В каждом встречном ему чудился тот, кто послан схватить его; Тристан не стал бы сопротивляться, он был бы даже рад, если бы смерть избавила его от муки, которую он испытывал. Он с безразличием косился на попадавшихся ему по пути придворных, но сделал крюк, только чтобы избегнуть Аэльрота, с оживленным лицом спешившего куда-то. Все его существо рвалось к Эссилт, которая была для него запретна, и душа Тристана была отравлена странной, прежде им не изведанной тоской, от которой хотелось выть и биться головой о стены.
С трудом нашел он покой во сне, но всякий шорох заставлял его вскакивать и настороженно прислушиваться. Незадолго до рассвета его разбудило хлопанье крыльев; Тристан, повернувшись на постели, заметил, что на окне сидит большая черная ворона. Он досадливо сморщился и потянулся за первым попавшимся под руку предметом, чтобы швырнуть его в надоедливую птицу. Ворона следила за его движениями с почти человеческим любопытством, а когда Тристан бросил в нее ножны от кинжала, те неожиданно рассыпались в воздухе горстью серого праха.
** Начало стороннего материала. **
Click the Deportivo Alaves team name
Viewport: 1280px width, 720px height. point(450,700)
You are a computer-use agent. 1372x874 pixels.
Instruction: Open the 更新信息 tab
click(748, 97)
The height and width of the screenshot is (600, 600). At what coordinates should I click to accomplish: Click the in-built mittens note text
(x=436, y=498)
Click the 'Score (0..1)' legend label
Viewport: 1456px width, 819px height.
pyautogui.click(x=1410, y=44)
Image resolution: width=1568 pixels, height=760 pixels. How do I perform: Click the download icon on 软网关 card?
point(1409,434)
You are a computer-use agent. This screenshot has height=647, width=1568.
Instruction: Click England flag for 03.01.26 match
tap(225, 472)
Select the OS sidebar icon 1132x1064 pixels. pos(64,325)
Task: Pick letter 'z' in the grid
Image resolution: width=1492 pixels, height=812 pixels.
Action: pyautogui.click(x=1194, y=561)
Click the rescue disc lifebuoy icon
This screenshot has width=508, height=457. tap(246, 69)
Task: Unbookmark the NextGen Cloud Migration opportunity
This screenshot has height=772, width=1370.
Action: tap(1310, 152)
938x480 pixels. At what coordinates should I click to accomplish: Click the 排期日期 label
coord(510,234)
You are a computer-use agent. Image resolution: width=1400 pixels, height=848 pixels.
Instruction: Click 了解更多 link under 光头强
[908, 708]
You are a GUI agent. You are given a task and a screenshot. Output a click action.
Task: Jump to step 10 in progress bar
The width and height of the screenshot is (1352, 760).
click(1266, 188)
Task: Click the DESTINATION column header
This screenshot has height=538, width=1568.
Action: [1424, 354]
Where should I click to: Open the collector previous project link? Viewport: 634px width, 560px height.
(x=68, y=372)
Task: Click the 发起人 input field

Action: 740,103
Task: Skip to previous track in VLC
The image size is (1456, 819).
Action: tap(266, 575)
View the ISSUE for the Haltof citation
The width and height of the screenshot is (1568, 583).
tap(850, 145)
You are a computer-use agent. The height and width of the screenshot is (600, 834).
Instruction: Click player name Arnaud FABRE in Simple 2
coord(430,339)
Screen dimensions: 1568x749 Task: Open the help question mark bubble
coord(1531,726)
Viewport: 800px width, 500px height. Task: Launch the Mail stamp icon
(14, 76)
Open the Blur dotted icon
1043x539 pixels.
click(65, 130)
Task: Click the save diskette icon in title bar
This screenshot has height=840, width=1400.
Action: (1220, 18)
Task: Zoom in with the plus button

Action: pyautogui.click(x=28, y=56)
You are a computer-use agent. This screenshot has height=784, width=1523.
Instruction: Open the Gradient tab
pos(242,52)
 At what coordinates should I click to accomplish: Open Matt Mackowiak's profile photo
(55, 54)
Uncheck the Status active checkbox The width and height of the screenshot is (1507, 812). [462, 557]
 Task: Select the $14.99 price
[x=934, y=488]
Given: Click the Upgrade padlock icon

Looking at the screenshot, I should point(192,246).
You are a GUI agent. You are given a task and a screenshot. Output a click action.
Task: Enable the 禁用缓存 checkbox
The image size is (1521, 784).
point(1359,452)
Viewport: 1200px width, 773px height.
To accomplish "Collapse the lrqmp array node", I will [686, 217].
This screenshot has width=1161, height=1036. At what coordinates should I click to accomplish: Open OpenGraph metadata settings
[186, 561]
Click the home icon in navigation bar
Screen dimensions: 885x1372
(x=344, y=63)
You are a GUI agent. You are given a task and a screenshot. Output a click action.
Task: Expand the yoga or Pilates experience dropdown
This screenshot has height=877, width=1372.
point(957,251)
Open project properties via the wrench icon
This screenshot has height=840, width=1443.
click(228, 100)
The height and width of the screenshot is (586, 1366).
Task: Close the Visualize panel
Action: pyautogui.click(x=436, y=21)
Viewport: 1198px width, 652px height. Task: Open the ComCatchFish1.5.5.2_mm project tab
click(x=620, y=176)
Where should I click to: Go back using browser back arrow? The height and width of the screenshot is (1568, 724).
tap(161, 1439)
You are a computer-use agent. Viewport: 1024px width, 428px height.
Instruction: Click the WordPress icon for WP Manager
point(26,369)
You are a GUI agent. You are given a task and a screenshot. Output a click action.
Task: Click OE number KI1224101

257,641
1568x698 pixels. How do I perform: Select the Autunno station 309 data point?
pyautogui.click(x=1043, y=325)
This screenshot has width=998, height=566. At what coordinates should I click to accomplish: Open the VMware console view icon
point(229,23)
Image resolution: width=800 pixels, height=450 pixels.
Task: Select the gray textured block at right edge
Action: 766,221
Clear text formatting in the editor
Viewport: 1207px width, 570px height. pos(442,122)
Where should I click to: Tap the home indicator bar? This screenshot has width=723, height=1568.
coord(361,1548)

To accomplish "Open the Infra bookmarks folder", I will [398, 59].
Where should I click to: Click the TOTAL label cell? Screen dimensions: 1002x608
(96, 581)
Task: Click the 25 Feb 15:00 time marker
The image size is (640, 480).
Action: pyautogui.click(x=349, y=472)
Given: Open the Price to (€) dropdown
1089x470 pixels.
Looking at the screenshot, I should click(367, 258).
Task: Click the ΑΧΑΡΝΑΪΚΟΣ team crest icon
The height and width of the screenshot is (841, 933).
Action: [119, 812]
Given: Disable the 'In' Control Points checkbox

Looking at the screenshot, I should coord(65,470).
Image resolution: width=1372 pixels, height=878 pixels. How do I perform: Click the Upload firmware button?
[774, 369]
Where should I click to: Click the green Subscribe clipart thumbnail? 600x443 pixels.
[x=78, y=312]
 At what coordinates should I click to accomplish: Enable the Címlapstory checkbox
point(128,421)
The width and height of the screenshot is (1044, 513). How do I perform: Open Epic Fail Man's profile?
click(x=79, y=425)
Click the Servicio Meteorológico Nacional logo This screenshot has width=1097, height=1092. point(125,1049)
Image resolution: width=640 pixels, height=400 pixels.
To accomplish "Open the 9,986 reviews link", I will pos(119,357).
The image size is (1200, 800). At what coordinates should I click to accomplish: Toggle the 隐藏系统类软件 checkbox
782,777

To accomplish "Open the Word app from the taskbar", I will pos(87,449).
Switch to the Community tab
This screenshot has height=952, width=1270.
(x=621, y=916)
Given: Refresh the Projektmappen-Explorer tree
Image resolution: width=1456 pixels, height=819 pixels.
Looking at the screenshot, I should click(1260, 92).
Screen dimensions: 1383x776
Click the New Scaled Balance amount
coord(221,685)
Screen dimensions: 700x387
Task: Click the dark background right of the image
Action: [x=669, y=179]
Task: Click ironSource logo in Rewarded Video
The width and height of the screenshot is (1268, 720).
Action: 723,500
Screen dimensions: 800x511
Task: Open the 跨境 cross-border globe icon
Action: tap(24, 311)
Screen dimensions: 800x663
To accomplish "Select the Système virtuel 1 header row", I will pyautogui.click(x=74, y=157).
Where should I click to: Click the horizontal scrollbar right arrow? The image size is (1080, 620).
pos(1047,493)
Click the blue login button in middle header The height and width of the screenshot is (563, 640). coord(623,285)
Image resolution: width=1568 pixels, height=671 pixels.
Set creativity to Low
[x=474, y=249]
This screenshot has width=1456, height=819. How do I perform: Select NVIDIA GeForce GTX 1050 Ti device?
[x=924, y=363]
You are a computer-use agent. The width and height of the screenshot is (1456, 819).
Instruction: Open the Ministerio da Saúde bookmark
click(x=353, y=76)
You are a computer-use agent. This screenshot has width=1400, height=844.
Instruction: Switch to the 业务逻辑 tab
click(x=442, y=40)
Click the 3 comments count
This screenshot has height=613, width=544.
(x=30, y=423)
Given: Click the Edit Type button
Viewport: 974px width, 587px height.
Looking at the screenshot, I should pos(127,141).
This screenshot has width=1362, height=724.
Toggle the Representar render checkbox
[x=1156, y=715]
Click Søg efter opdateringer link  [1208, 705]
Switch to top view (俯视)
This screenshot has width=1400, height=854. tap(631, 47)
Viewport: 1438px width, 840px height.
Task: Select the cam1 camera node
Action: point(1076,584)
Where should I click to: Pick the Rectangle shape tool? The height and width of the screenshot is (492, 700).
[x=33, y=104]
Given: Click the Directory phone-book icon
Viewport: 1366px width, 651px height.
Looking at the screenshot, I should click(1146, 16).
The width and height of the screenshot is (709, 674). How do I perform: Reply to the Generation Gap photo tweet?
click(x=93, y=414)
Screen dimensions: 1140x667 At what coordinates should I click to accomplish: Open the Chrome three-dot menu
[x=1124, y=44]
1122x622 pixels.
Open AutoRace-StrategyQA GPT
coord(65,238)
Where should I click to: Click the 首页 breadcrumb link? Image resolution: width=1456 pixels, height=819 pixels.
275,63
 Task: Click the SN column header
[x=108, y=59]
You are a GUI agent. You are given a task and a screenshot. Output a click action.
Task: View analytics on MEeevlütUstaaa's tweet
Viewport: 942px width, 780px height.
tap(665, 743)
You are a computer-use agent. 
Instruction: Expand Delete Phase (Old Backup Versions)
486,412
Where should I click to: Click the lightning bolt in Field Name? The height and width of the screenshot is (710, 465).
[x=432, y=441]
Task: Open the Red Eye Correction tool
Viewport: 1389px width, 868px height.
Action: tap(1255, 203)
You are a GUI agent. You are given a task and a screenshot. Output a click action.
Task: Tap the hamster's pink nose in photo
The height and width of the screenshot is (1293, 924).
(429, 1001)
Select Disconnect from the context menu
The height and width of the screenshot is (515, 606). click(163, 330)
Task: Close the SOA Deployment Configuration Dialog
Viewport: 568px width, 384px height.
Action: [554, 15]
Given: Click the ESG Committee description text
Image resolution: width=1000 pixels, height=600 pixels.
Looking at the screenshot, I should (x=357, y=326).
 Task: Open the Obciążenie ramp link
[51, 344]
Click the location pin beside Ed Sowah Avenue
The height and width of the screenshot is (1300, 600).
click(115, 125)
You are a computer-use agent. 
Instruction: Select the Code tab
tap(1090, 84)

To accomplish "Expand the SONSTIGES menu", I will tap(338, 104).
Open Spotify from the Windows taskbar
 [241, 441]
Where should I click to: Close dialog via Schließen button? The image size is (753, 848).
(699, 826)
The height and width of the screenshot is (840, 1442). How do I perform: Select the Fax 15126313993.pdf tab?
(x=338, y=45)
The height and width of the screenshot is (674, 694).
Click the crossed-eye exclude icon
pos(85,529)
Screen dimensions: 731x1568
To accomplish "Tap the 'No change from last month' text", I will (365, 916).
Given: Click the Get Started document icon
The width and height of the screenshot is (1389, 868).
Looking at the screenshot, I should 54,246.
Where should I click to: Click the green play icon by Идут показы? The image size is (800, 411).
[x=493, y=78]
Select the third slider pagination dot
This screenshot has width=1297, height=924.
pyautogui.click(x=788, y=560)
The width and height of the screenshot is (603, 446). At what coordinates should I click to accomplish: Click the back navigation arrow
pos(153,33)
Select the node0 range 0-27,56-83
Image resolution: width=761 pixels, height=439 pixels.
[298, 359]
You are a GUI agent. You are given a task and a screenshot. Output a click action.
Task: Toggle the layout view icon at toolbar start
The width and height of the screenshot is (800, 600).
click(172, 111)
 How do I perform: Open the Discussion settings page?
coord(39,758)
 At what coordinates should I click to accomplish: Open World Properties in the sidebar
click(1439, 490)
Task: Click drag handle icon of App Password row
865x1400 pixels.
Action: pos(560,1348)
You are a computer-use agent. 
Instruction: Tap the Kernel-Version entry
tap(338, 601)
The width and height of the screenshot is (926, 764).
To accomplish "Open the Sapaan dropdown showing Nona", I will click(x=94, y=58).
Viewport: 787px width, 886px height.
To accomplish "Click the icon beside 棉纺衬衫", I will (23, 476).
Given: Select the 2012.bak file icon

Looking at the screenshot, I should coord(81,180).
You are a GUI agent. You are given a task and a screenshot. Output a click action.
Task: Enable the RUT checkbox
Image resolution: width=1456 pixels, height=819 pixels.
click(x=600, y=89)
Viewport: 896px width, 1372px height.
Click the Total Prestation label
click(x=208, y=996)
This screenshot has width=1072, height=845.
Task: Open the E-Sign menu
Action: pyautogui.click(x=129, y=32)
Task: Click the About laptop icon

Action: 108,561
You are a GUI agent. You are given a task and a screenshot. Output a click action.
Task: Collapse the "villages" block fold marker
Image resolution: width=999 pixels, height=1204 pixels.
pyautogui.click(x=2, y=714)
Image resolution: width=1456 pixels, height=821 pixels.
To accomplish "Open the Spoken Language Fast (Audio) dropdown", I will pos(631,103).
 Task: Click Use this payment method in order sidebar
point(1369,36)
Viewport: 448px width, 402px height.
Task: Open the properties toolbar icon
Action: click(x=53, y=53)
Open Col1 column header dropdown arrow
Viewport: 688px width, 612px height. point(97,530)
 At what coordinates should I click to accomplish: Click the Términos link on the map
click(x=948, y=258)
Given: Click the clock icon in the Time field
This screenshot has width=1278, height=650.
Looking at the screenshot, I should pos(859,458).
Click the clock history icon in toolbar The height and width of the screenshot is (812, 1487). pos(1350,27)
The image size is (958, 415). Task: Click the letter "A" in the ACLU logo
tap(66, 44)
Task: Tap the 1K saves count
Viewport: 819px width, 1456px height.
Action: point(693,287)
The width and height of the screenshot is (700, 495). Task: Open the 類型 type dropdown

Ворона, насмешливо каркнув, снялась с места и сделала круг, словно призывая Тристана следовать за ней. Поняв, что это за птица, витязь тихо поднялся и вышел во двор замка. Ворона летела перед ним, громко каркая; Тристан шел, не выпуская из рук верного меча. Они дошли до небольшой рощицы, скрытой от посторонних глаз; от реки, протекавшей совсем близко, поднимался густой белый туман. Ворона скрылась в нем; Тристан ждал с бьющимся сердцем – и ведьма с побережья шагнула из светлой дымки ему навстречу.
– Тристан из Лионеля, – сказала она, – ты заставляешь себя ждать.
– Здравствуй, ведьма, – промолвил Тристан в ответ. Он сделал все, чтобы голос его звучал твердо, но помимо его воли в нем слышалась дрожь, унять которую он был не в силах.
Ведьма захохотала.
– Кума моя, водяная крыса, рассказала мне, что ты был у озера; теперь тебе не миновать смерти, хоть ты и носишь чужое тело.
– Теперь оно мне ни к чему, – отозвался Тристан, – так верни мне мой облик.
– Ишь ты! – вскрикнула ведьма с восхищением. – Не слишком ли ты много воображаешь о себе, витязь? Тебе не удастся провести меня: я вижу тебя насквозь! Я читаю твои мысли, Тристан, – проговорила она, приблизив свое лицо к его лицу. Тристан отшатнулся. – Тебе не уйти от меня, нет!